Dans cette conjoncture cauchemardesque, à la veille de la chute de la dictature en 1991, les bons poètes publiés en Albanie se comptaient sur les doigts d'une main, même si les anthologies poétiques de l'époque dressaient un inventaire impressionnant de noms propres et que leurs éditions se tiraient à des dizaines de milliers d'exemplaires. La vraie poésie, elle, était partout sauf dans les pages des anthologies officielles. La vraie poésie traînait dans les tiroirs secrets de ceux que personne encore ne reconnaissait comme poètes, ou sur des bouts de papiers précieusement noircis par d'anciens poètes emprisonnés. Du coup, lorsque le pays s'ouvrit à la démocratie, de grands poètes de l'émigration furent présentés au large public, qui découvrit alors avec une immense joie que la poésie albanaise avait survécu à la dictature et que, à partir de nouveaux modèles, on pourrait désormais se distancier de la poésie de propagande et renouer avec la modernité.
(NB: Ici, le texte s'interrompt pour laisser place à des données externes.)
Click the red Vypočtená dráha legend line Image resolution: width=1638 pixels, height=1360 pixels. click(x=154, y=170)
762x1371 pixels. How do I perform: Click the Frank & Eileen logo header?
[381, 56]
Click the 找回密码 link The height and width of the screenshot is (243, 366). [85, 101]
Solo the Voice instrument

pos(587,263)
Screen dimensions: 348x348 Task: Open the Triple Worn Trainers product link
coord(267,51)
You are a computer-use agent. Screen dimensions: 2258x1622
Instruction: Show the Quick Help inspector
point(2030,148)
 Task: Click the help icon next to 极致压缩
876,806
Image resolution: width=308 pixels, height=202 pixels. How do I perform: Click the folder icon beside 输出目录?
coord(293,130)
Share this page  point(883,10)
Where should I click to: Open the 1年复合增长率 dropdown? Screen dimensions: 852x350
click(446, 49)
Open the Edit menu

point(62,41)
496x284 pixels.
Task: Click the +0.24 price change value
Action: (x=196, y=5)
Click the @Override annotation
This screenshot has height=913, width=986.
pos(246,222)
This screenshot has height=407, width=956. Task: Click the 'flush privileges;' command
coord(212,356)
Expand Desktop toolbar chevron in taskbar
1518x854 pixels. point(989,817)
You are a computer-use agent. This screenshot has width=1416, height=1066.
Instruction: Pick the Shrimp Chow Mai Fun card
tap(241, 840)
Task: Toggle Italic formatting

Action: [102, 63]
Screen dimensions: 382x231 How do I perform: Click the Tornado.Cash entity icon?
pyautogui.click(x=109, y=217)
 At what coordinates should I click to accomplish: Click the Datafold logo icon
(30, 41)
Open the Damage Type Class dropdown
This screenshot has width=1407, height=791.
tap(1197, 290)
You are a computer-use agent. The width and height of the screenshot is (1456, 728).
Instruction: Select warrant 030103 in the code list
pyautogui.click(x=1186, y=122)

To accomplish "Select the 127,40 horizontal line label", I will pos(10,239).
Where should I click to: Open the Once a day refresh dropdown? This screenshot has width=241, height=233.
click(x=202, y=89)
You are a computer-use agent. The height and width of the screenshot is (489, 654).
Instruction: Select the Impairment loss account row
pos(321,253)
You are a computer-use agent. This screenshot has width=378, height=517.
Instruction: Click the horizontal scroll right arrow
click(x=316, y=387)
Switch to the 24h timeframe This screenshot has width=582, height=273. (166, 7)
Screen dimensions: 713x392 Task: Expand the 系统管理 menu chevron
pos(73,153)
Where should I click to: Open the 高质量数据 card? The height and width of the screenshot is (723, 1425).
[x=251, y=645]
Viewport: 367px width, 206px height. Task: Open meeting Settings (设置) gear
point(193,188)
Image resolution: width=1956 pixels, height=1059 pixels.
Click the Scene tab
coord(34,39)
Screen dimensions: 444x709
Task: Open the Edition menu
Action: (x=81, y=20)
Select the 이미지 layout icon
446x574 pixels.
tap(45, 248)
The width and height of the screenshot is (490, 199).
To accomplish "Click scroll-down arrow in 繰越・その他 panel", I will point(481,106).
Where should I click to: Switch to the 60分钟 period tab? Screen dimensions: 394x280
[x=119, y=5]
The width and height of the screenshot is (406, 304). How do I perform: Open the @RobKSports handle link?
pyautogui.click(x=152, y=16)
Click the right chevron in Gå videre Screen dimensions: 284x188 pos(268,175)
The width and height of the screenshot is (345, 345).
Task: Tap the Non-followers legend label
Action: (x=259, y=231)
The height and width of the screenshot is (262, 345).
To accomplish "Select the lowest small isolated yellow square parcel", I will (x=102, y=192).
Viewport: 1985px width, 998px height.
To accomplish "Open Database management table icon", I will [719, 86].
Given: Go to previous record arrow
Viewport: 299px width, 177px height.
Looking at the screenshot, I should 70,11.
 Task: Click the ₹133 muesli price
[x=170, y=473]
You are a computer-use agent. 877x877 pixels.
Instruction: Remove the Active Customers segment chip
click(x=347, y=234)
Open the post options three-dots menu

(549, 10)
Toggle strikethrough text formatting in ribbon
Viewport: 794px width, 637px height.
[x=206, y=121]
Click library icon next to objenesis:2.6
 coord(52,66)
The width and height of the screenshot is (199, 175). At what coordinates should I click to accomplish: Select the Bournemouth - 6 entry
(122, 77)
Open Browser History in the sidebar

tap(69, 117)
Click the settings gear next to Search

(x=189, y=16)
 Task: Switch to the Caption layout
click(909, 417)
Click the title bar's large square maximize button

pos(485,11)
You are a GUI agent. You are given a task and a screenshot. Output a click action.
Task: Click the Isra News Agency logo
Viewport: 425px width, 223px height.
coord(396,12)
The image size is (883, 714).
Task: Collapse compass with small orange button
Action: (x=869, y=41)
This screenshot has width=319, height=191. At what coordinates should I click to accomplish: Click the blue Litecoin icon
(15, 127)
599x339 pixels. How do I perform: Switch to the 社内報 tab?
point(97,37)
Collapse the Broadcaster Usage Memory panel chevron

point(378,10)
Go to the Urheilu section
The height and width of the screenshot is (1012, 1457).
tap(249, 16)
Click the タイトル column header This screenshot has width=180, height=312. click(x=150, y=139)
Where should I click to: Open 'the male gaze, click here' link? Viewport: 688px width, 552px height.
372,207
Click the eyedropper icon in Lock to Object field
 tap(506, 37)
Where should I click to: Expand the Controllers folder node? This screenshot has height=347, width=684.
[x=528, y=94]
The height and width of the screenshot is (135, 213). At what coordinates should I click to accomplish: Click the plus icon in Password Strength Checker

Le choix délibéré des auteurs-traducteurs de cette Anthologie a été de marquer la rupture, de laisser dehors ceux qui avaient déjà publié des volumes en Albanie avant 1991 et dont le nom apparaissait régulièrement sur les anthologies de poésie albanaise rédigées jusqu'à cette date. La majorité des poètes présentés ici, en effet, sont des jeunes qui ont réussi à se faire un nom auprès du public albanais à partir de 1991. Ou alors ce sont des auteurs plus mûrs, qui ont placé leur art sous le signe de la liberté et qui ont eu un impact réel dans le renouveau de la poésie albanaise de l'époque postdictatoriale : ceux qui ont bâti leur carrière artistique dans l'émigration, ceux qui ont fait le choix personnel de ne rien faire paraître dans la presse sous censure et ceux qui ont survécu à la prison sans jamais perdre de vue leur art.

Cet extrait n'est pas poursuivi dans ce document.